I offer this view with some trepidation – it seeming an impertinence in the presence of the author – but it appears to me that Kareen’s position in the clan also changes over time. Despite being a person of intelligence, loyalty and determination, she seems to have little value to the clan on Liad. Perhaps it is no surprise that she seeks to assert her value outside the clan. But under Val Con and Miri, and on Surebleak, her knowledge and abilities are given purpose and recognition within the clan. Her behaviour consequently changes. The subtle development of character over time and the space this allows a reader to create their own deeper understanding and interpretation are one of the joys of Liad. So thank you for this gift!
In “Day at the Races”, Kareen’s confrontation with Val Con where she attempts to assert her authority, her set down by Val Con seemed to me to be the initial thaw of the stone cold b*tch.
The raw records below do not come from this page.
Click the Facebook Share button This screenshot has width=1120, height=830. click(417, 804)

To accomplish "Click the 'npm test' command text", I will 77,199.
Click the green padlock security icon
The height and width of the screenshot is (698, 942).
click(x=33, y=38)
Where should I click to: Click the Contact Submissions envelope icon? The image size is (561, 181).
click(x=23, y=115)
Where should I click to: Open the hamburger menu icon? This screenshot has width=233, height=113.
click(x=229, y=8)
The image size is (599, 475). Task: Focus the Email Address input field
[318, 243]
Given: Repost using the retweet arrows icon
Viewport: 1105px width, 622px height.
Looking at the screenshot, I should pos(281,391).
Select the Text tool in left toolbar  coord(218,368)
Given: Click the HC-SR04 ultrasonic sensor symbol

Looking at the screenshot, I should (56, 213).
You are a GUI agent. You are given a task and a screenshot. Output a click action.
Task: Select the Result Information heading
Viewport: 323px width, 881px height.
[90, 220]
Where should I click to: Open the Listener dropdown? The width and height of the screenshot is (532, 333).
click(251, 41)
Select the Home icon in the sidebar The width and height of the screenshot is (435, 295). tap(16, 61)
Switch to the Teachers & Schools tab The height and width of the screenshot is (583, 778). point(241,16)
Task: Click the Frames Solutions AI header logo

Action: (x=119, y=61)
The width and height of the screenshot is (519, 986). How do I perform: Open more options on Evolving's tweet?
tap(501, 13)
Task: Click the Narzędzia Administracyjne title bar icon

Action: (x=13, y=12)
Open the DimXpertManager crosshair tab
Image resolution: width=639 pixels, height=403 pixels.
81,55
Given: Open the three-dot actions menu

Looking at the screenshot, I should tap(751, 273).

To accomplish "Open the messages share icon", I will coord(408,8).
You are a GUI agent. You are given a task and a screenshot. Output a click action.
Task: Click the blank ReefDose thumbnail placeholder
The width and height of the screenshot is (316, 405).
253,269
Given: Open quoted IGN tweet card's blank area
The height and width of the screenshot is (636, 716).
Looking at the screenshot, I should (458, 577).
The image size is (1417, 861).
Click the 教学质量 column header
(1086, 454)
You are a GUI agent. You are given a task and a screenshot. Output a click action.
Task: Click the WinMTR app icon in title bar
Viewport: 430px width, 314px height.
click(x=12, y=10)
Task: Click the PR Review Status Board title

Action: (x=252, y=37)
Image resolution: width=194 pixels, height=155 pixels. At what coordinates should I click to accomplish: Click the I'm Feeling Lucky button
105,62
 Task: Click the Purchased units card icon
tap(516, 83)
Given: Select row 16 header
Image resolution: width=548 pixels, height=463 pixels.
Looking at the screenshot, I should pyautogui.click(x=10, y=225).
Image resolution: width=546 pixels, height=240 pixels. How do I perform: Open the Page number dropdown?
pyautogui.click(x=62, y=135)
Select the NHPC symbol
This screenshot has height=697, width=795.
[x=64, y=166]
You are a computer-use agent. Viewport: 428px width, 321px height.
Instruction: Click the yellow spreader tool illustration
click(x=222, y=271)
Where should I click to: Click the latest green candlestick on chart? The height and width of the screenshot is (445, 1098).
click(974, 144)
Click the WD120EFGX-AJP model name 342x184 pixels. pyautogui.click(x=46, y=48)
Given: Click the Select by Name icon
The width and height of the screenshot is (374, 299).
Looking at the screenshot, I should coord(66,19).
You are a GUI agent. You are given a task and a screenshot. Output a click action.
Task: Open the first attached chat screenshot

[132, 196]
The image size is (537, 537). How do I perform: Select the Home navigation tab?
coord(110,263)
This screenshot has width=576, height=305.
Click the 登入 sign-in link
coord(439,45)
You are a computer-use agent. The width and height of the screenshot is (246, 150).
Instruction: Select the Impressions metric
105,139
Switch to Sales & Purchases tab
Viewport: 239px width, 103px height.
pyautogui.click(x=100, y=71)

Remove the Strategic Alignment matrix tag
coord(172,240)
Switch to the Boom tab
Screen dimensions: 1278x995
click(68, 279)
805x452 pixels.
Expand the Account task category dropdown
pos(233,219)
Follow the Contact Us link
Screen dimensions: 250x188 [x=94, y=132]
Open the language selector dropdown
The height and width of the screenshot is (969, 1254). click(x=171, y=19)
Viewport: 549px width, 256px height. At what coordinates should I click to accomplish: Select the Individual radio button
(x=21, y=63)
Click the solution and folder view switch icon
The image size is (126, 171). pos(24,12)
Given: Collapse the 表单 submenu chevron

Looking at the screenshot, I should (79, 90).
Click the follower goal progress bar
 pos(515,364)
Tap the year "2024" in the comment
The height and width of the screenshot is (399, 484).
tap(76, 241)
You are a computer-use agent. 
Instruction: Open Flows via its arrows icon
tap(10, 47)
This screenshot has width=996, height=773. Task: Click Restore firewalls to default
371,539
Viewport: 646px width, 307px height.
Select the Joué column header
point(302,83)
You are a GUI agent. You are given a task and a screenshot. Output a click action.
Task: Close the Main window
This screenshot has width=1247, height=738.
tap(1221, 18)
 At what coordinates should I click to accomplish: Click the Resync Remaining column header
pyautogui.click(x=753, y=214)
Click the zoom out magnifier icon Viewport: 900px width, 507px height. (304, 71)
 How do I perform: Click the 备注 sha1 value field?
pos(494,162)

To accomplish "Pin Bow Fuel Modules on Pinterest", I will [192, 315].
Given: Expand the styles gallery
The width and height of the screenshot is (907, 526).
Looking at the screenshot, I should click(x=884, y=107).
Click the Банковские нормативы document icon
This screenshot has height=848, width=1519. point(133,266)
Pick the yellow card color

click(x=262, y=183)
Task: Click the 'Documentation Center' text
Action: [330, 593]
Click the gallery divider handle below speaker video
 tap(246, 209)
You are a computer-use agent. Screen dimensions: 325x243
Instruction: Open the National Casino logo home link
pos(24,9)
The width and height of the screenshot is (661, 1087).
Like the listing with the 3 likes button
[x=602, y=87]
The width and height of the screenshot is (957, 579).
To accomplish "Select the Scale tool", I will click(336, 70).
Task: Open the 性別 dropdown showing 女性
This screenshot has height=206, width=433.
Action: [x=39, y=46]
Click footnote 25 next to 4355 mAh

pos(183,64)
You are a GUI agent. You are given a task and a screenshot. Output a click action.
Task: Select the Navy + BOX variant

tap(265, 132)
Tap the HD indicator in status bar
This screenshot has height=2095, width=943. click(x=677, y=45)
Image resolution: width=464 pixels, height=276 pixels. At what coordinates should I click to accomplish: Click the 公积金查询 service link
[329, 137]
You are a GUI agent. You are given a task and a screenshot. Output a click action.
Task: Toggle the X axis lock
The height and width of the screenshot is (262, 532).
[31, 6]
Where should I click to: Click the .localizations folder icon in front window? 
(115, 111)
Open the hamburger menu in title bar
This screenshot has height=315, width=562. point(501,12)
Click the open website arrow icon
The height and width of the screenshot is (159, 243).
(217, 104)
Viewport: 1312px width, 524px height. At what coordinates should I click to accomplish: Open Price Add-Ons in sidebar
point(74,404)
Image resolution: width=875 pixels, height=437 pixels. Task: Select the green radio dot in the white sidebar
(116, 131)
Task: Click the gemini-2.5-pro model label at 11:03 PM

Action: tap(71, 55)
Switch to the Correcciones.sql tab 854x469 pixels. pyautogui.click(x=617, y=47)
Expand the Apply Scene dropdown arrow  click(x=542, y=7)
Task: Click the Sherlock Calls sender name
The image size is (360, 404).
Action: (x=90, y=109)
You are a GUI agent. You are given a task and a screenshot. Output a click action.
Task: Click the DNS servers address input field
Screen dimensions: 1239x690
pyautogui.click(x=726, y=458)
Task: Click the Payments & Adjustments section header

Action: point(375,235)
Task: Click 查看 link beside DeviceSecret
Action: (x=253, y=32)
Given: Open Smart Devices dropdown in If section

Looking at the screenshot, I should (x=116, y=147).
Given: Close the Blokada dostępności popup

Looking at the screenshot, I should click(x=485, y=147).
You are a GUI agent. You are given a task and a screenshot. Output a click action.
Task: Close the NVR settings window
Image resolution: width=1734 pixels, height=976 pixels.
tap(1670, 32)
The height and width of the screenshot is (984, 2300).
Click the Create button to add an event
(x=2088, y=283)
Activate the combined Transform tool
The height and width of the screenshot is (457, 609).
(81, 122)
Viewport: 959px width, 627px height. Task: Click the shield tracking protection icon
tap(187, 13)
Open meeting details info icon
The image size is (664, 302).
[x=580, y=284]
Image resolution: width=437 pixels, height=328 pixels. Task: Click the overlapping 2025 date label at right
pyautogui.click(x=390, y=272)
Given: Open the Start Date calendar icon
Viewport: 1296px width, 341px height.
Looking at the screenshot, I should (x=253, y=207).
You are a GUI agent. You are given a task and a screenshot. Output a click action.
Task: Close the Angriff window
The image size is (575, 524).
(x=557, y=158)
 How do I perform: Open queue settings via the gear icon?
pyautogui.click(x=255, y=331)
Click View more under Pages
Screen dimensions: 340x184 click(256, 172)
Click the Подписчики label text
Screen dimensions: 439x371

She did back down, and graciously slid into a near normal relationship with the rest of the clan after that. Limits got established once reminded that her position was only by the will of the Delm, Val Con.
Good story.
She also had suffered a major betrayal by her friend at that last society meeting when she left Liaid and living in close quarters with Luken had to have some effect. She was also trusted with the care of the children -not dismissed as not being worthy.
Thank you so much for the summation. I too think age mellowed Kareen. Having her son turn out not to be a pilot must have also been a bitter pill to swallow. I enjoyed her attempts to set down daav as they were usually so unsucessful
I absolutely love and am thankful for the way Sharon Lee has with words. It’s a wonder!
And let’s not forget the character-buiding being in peril and being tasked with the safety of children can bring.
Since reading Daughter of Dragons and seeing Kareen’s interactions with her lover, Anthora, and Jeeves I have thought there were nuanced qualities that I had missed. Along with other respondents, I think tragedy shifts us one way or the other. At Runigs Rock I see a shift in how the clan overtly values and trusts her, without miraculously losing their attitude toward her rigidity. Kamele gives her a close colleagueal relationship in this new world, with double familial bonds. And then, the red roses in Fortune’s Favors made tears drip out of my eyes. I really like the way Kareen is blooming.
Sharon said:
Long story short: All three books are lovely and I want to write like that when I grow up.
Me:
Guess what, Sharon? You’ve achieved that goal,… you DO write like that. And we all LOVE IT. 🙂
What all [or at least most of :-] the above said/typed. Thanks Sharon.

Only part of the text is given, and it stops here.